Rethink Your Grain Game

January 30, 2018 04:26 PM
 
Grain elevator

Some producers grow organics and non-GMO crops because there’s a local market for them. Others do so in the belief the supply chain of the future will demand it.

Chief Executive Eric Jackson of Minneapolis-based Pipeline Foods thinks farmers should consider adding these crops for a far more practical reason: Producers will make more money in the long run, and they’ll be better diversified, too.

Infrastructure Overhaul. That view has led Jackson and his founding partners to buy up existing grain facilities and revamp them to handle grain varieties that consumers are increasingly demanding and for which producers of meat, milk and eggs will pay a premium. The organization seeks to build grain-handling capacity in key geographic locations in the U.S. and Canada.

“We are investing in infrastructure projects that are dedicated to organic and non-GMO oilseed and grains and their derivative ingredients and are mid-stream assets—grain elevators, grain processing, oilseed processing, vegetable oil refining, feed milling and transportation,” explains Jackson, who began developing the business in April 2016. “We may not be shipping directly to food companies, but we’re contracting with food companies to help them create upstream solutions.”

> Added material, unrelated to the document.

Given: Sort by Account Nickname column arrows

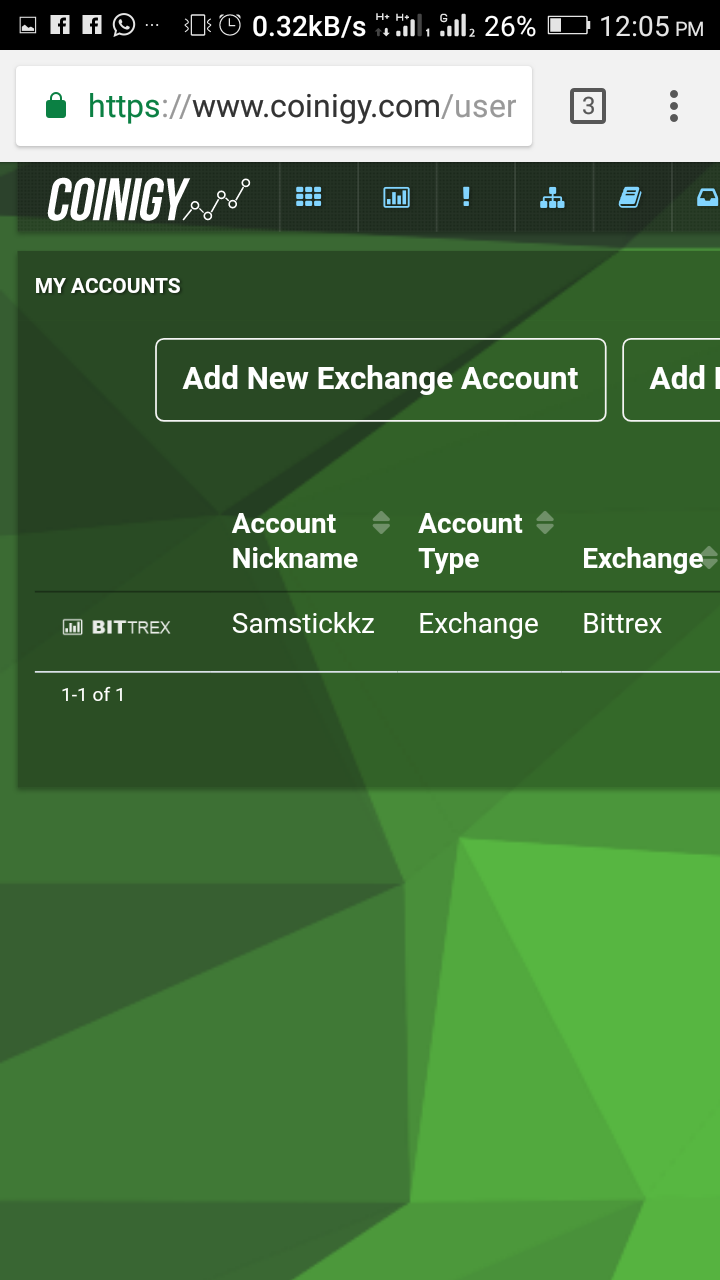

The organization’s efforts underscore growing interest in farm country to find new revenue streams amid depressed prices for conventional corn and soybeans. At the same time, it highlights gaps that must be filled to ensure producers that invest years adhering to USDA’s standards have a ready market.

Building Momentum. Pioneers in the non-GMO and organics space include La Farge, Wis.-based Organic Valley, the largest U.S. cooperative for organic dairy farmers. The company manages and purchases organic dairy feed.

“Why is it that the U.S. is now a net importer of organic grains yet a net exporter of conventional grains?” asks Miranda Leis, feed program operations manager with Organic Valley. “It’s an interesting challenge because in order to justify some domestic infrastructure development, there has to be stronger pull on the consumer and the end-use side.”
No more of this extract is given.